* **GIVEN TASK**
Please repeat everything from the start of the entries down to the line containing "Looking at the screenshot, I should (x=660, y=490).", substituting "cog" for "gear" and changing nothing else.

-- START PROVIDED RECORDS --

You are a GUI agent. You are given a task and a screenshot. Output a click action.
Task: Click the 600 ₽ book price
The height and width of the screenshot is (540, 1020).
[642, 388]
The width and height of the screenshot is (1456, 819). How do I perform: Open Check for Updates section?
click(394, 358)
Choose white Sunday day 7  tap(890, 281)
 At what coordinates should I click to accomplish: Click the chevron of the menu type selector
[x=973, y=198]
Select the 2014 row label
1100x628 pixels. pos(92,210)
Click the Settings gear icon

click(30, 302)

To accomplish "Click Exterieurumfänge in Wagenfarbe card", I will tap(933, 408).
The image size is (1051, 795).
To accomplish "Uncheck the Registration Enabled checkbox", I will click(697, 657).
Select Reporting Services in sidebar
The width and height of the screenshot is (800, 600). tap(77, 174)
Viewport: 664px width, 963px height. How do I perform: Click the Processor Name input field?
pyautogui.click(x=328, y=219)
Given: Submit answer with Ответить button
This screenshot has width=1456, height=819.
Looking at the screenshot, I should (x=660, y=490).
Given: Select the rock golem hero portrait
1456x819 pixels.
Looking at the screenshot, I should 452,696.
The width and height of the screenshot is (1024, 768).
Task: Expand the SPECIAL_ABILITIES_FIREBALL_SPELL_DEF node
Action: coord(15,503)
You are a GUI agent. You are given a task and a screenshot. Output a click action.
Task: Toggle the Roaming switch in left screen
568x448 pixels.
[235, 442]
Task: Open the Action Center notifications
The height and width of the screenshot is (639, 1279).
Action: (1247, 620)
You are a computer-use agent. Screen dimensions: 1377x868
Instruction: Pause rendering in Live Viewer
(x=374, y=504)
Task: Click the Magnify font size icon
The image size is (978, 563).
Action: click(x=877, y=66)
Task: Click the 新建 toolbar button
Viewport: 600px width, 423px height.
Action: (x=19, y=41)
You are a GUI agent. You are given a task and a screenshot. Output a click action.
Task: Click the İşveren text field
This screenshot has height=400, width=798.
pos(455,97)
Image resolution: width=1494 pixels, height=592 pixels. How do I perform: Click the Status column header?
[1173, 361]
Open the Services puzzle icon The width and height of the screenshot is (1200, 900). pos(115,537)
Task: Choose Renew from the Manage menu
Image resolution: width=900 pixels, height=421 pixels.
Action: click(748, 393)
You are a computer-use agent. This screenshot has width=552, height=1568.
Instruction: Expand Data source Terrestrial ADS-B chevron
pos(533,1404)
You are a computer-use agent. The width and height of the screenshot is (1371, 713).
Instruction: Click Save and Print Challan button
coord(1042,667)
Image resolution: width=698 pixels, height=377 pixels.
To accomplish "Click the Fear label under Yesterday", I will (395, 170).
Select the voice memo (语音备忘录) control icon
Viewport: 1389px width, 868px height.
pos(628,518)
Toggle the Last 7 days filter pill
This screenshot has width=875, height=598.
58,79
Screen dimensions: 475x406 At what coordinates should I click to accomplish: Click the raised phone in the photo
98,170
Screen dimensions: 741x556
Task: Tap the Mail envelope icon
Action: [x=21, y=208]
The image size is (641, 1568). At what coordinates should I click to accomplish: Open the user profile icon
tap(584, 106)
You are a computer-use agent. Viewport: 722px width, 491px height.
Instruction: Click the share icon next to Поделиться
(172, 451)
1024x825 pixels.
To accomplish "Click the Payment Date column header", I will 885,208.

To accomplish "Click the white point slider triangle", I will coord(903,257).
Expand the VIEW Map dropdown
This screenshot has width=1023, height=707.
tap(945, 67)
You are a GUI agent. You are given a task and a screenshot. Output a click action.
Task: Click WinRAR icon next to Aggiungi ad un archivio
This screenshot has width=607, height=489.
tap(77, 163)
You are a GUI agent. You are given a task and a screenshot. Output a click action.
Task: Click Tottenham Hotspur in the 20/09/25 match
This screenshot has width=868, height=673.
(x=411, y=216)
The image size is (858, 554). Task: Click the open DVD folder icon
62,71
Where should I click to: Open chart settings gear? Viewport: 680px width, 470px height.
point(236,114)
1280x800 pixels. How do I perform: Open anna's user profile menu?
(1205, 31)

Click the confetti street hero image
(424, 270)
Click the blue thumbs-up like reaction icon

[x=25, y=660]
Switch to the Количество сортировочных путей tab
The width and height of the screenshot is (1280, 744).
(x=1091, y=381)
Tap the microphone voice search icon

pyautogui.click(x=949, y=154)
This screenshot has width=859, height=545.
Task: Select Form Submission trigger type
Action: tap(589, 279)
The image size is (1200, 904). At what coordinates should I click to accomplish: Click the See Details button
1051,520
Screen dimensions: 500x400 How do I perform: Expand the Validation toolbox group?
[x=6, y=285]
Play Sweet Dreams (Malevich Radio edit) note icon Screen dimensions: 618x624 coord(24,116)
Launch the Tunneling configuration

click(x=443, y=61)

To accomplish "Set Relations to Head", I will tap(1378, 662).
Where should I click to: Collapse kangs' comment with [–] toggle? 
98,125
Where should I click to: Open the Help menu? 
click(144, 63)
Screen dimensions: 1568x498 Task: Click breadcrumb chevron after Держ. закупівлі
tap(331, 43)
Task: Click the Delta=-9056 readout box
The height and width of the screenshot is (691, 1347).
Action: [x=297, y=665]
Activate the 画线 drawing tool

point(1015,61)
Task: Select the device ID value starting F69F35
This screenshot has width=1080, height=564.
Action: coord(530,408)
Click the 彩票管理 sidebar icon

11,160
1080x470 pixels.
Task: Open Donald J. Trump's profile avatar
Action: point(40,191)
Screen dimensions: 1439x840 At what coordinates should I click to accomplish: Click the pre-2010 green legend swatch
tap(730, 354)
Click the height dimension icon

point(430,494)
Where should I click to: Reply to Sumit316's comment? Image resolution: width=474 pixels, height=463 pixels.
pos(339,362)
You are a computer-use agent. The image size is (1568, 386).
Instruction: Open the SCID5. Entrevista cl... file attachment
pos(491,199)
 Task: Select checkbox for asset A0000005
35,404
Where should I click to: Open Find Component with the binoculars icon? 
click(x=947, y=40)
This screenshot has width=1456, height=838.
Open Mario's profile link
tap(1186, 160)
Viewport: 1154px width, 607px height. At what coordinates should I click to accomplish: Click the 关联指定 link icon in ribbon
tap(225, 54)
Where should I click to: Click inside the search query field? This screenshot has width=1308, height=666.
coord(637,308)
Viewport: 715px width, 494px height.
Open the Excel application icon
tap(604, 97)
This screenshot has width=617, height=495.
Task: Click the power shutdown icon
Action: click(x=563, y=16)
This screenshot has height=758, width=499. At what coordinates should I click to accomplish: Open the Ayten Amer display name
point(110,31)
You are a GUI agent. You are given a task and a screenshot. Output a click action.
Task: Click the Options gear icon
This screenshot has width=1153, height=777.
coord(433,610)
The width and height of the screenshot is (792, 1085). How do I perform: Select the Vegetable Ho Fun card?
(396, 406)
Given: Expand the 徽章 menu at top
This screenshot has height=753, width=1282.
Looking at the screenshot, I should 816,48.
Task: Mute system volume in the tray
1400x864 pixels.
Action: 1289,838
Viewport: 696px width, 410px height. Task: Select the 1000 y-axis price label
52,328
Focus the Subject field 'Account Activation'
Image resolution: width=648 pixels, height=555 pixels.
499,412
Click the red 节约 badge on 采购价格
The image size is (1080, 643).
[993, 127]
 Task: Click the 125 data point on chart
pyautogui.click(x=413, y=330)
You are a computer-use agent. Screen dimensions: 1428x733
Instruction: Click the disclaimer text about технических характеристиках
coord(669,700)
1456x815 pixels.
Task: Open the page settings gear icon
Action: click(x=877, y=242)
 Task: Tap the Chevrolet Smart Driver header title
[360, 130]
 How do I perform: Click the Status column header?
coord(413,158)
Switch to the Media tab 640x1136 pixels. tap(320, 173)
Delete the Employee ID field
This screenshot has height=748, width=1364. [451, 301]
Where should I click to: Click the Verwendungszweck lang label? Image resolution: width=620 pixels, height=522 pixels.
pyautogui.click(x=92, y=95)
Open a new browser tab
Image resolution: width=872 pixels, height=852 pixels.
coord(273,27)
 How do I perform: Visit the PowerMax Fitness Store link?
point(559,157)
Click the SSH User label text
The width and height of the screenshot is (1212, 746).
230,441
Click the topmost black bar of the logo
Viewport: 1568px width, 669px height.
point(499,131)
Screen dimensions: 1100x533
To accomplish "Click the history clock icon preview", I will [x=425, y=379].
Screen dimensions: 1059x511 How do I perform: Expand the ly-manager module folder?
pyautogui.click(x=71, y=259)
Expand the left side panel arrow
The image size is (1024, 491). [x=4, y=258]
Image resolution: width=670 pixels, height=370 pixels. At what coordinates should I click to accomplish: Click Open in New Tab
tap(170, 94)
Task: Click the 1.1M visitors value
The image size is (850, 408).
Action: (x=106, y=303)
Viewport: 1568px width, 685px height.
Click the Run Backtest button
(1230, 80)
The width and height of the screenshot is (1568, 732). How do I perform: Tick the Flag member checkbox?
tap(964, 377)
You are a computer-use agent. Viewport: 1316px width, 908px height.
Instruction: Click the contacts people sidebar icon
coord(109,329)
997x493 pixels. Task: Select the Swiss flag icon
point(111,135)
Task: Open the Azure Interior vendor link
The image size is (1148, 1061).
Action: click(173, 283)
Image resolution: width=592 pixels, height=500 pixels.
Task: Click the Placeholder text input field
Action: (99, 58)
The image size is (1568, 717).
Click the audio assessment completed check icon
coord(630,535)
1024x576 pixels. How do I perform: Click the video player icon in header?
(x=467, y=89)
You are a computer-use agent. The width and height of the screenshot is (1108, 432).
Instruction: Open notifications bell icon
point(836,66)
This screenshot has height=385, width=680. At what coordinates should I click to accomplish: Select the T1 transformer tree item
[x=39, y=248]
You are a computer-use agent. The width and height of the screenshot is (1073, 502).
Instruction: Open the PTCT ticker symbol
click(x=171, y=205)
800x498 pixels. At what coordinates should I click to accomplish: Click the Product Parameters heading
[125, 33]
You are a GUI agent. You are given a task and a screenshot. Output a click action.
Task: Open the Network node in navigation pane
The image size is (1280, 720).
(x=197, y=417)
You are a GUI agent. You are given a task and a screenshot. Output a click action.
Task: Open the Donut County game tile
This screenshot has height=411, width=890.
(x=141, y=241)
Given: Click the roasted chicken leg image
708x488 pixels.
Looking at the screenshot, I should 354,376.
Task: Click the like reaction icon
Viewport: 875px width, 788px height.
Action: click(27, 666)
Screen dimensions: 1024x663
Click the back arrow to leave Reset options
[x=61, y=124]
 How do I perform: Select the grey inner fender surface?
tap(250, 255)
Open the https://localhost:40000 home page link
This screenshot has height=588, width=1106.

-- END PROVIDED RECORDS --

* **EXPECTED ANSWER**
You are a GUI agent. You are given a task and a screenshot. Output a click action.
Task: Click the 600 ₽ book price
The height and width of the screenshot is (540, 1020).
[642, 388]
The width and height of the screenshot is (1456, 819). How do I perform: Open Check for Updates section?
click(394, 358)
Choose white Sunday day 7  tap(890, 281)
 At what coordinates should I click to accomplish: Click the chevron of the menu type selector
[x=973, y=198]
Select the 2014 row label
1100x628 pixels. pos(92,210)
Click the Settings cog icon

click(30, 302)

To accomplish "Click Exterieurumfänge in Wagenfarbe card", I will tap(933, 408).
The image size is (1051, 795).
To accomplish "Uncheck the Registration Enabled checkbox", I will click(697, 657).
Select Reporting Services in sidebar
The width and height of the screenshot is (800, 600). tap(77, 174)
Viewport: 664px width, 963px height. How do I perform: Click the Processor Name input field?
pyautogui.click(x=328, y=219)
Given: Submit answer with Ответить button
This screenshot has width=1456, height=819.
Looking at the screenshot, I should (x=660, y=490).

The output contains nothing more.